Our dishwasher died a few weeks ago. It’s been sitting there mocking us with it’s unwavering evil red eye on the control panel. We’ve researched the stuck control panel issue on the Internet and unsuccessfully tried the recommendations of pushing various combinations of the control buttons. I’ve open and closed the door about 999 times to see if it will miraculously come back to life. The hubby has turned the breaker off and on to no avail. At first I found some sort of Zen peacefulness in actually hand washing dishes but by about day two I was considering buying paper plates and plastic cups in bulk. Realizing that it would probably cost as much to get someone to repair our 8-year-old or possibly older dishwasher we inherited from our home’s previous owners as it would to buy a new one, we’ve been temporarily ignoring it because, as inconvenient as it might seem, one can live without a dishwasher.
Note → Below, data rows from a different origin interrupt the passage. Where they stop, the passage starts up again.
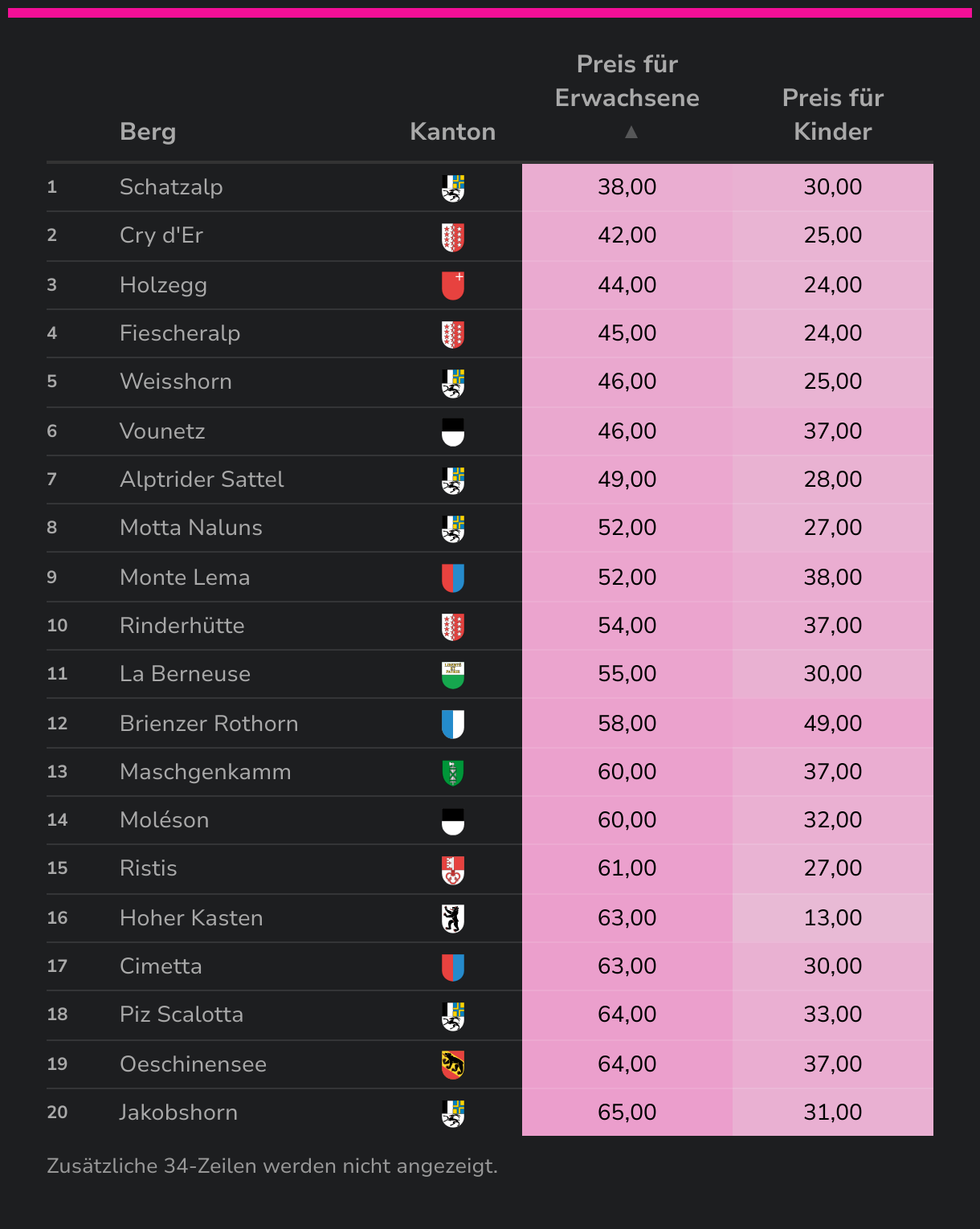Viewport: 980px width, 1229px height.
Task: Click the Alptrider Sattel row name
Action: [202, 480]
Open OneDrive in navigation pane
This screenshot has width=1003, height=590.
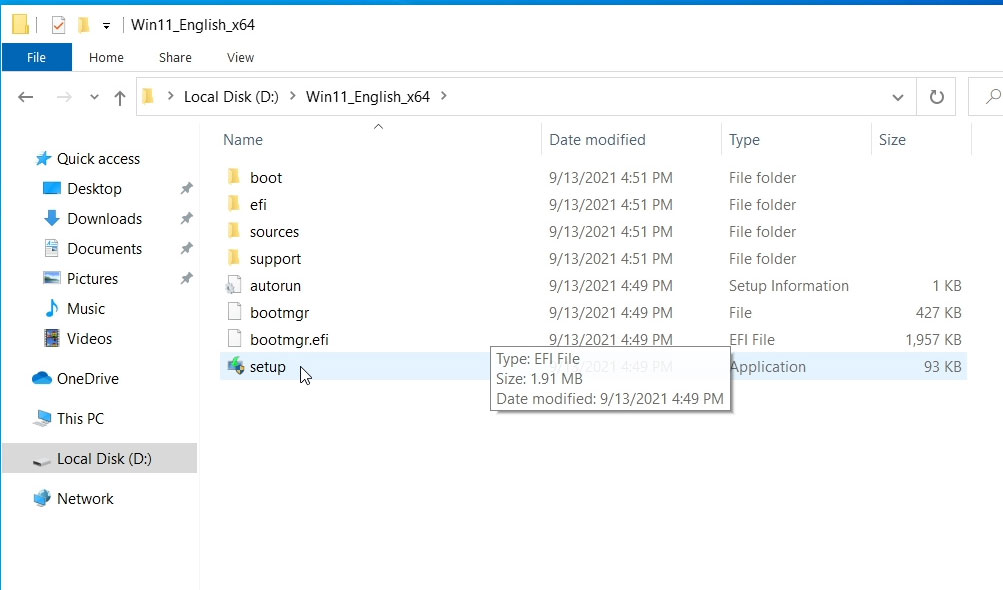pos(87,379)
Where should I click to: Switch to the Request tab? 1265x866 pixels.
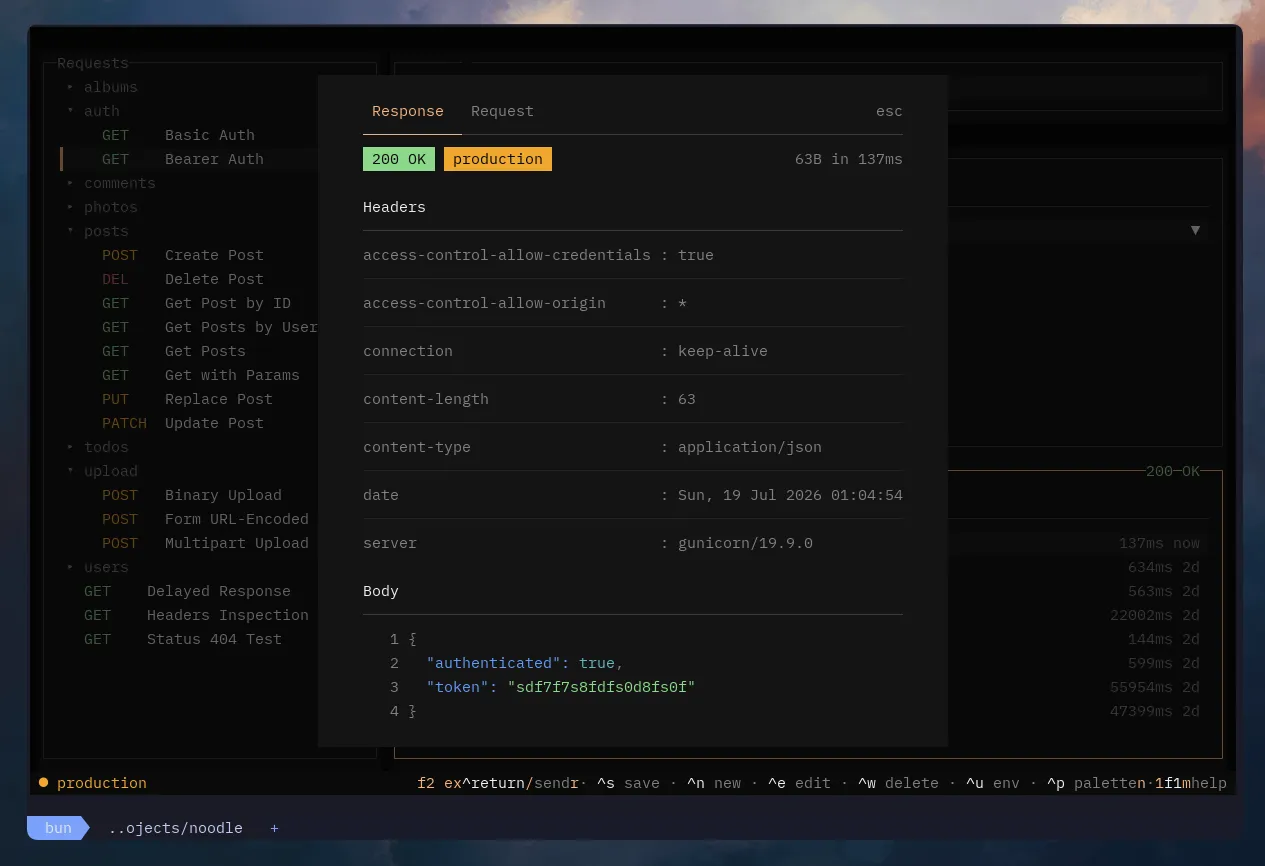[x=502, y=111]
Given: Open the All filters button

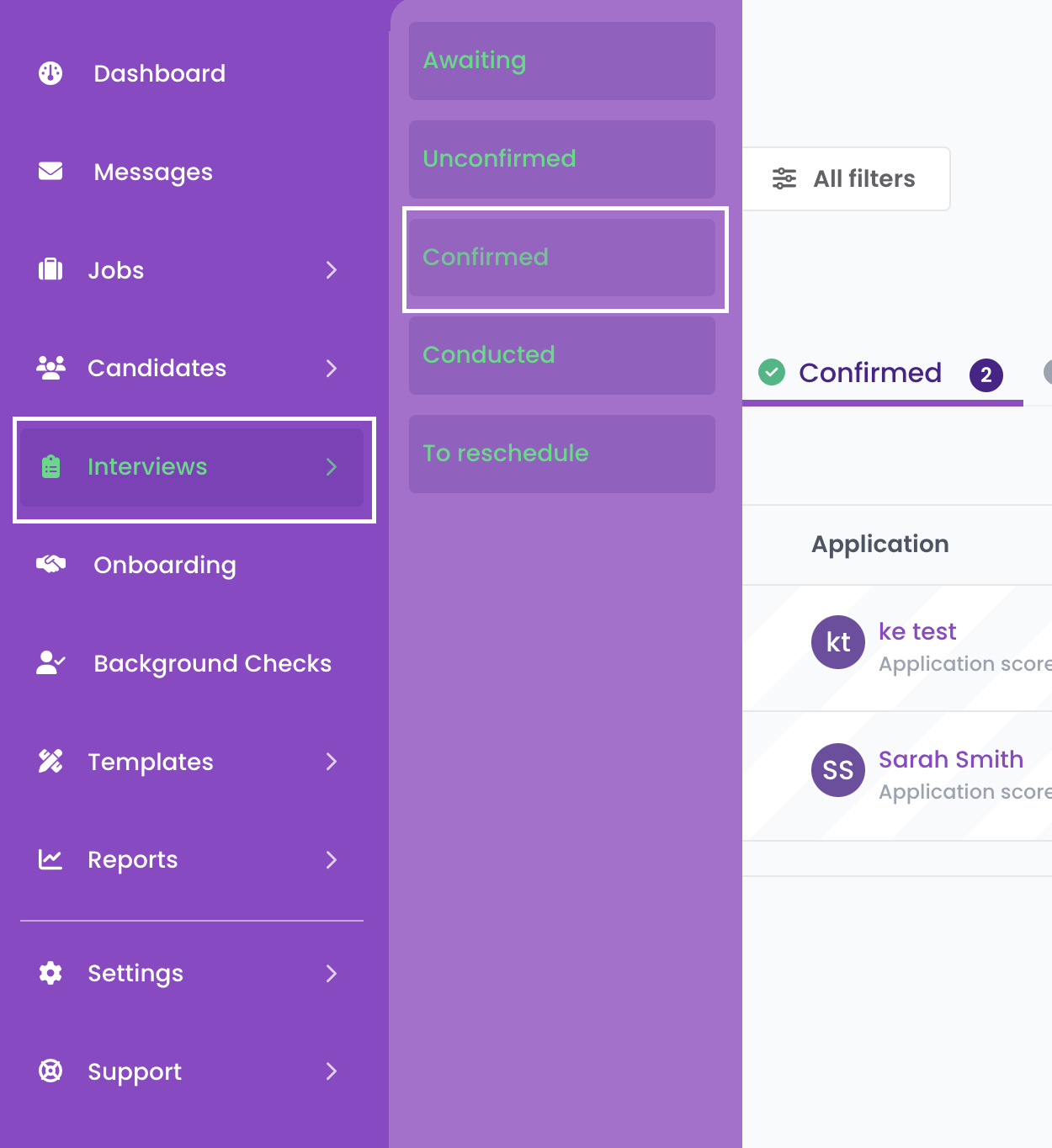Looking at the screenshot, I should 846,179.
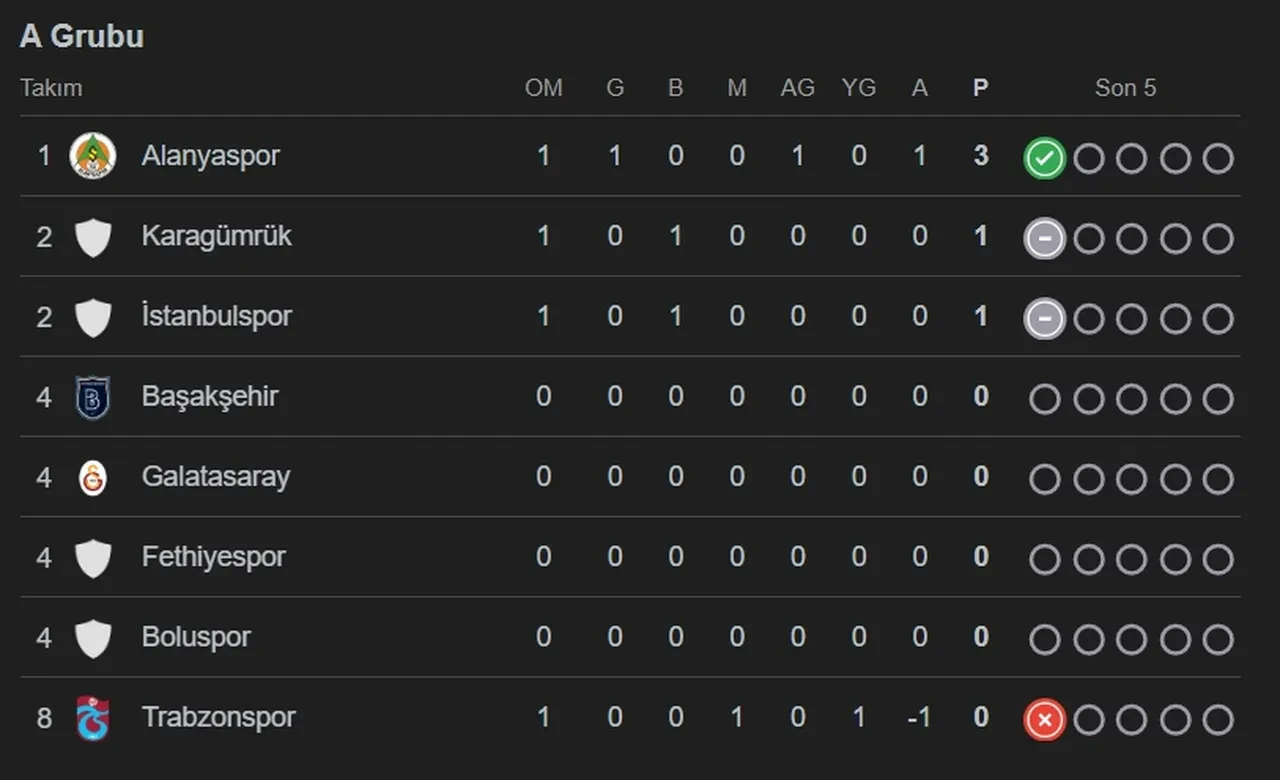Click the Son 5 column header

pos(1125,88)
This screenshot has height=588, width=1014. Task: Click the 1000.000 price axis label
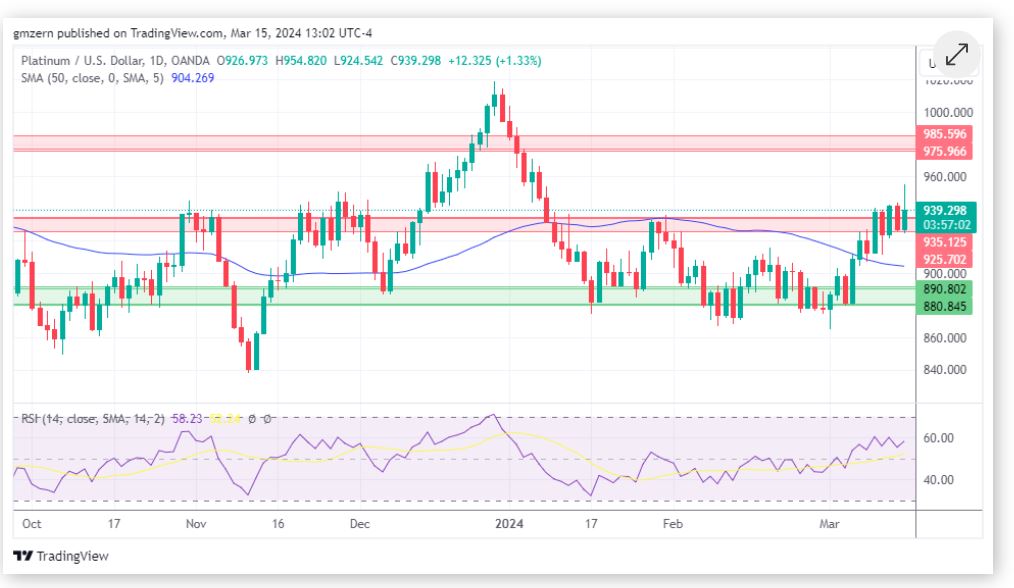pyautogui.click(x=945, y=112)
When I came home from work Tuesday the hubby was already there and I heard the sweet, sweet sound of the dishwasher merrily whirring away when I walked in the kitchen. I believe the exclamation, “THANK YOU LORD” was shouted by me because it really was a religious experience to hear dishes being washed, and not by me. Our dishwasher had risen from the dead. It was like a holiday. He also had dinner ready in the crockpot the next night, which was yet another religious experience.
I asked the hubby how he fixed the dishwasher and his reply was basically, “You know that scene in Armageddon where the Russian astronaut is frustrated about the screwed up spaceship controls and he just starts beating the hell out of the spaceship with a big wrench? Well that was pretty much it, only I used my fist.”
This handyman tip not approved by the Maytag Man.